Some have suggested (actually, insisted) that the exclusive authority given to the Commissioner in Rule 17 to rectify extraordinarily unfair results does not encompass judgment errors made by game officials. Those taking that position have relied on Rule 17, Section 2, Article 2.
But while a quick and simple reading of Rule 17, Section 2, Article 2 can lead to that conclusion, a more careful parsing of the provision reveals what it does, and doesn’t, say.

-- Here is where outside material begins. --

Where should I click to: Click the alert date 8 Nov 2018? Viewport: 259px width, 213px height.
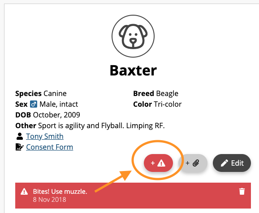[49, 200]
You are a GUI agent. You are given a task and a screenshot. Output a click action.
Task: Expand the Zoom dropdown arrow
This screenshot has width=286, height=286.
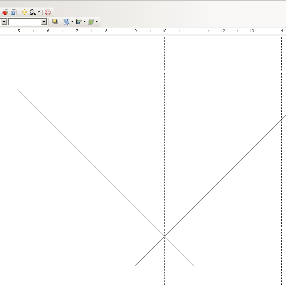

Title “NO CLUB PROTESTS” (an important clue), Article 2 states as follows: “The authority and measures provided for in this entire Section 2 do not constitute a protest machinery for NFL clubs to avail themselves of in the event a dispute arises over the result of a game. The investigation called for in this Section 2 will be conducted solely on the Commissioner’s initiative to review an act or occurrence that the Commissioner deems so extraordinary or unfair that the result of the game in question would be inequitable to one of the participating teams. The Commissioner will not apply authority in cases of complaints by clubs concerning judgmental errors or routine errors of omission by game officials. Games involving such complaints will continue to stand as completed.”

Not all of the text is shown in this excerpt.